In Seattle, Ms. Cooper’s granddaughter expressed determination to educate others on the warning signs of financial abuse. “I wish we had known some of the red flags,” she said.
But even though she’s a trained social worker, it’s not surprising she missed the signs. She was deeply involved in caring for her mother, Ms. Cooper’s daughter, who was fighting cancer and died shortly before the period when her grandmother was writing the checks.
“Our family saw her regularly,” Ms. Lecoq said, “but we just didn’t see indications of what was going on.”
In retrospect, she might have been more suspicious with “my grandmother suddenly having a new friend and a friend who got so close so fast.”
Once Ms. Lecoq and her husband, John, recognized what had happened, they pushed for prosecution. Ms. Ulrey, the prosecutor, said the case required medical tests and search warrants for both the victim’s and the suspect’s financial accounts.

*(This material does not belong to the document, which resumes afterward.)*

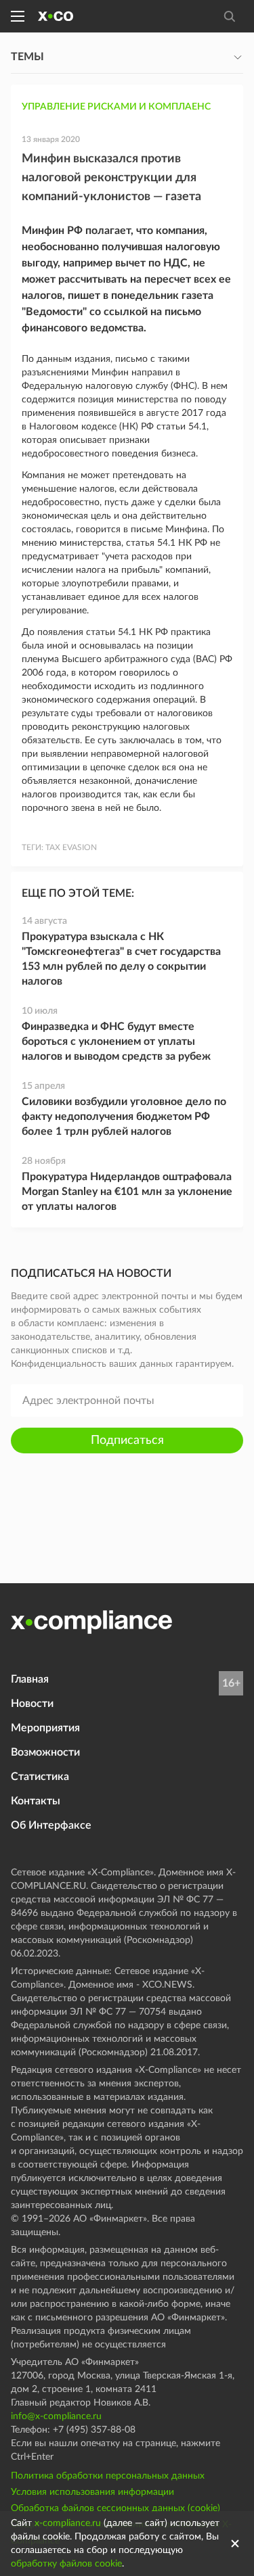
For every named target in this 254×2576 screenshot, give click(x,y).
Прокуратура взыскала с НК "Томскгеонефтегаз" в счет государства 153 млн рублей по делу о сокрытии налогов (121, 959)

Ms. Cooper was unable to recover her lost money and worries about how long she will be able to pay for her retirement home. “She’s ashamed and embarrassed and feels guilty,” Ms. Lecoq said of her grandmother. “But I tell her: ‘You were a victim of a crime.’”
Correction: November 27, 2015 
An earlier version of this article rendered incorrectly the surname of Mariana Cooper’s granddaughter. She is Amy A. Lecoq, not LeCoq.
An earlier version of this article misstated the period of time when Amy A. Lecoq was caring for her mother. Her mother was fighting cancer and died shortly before her grandmother began writing checks to Janet Bauml.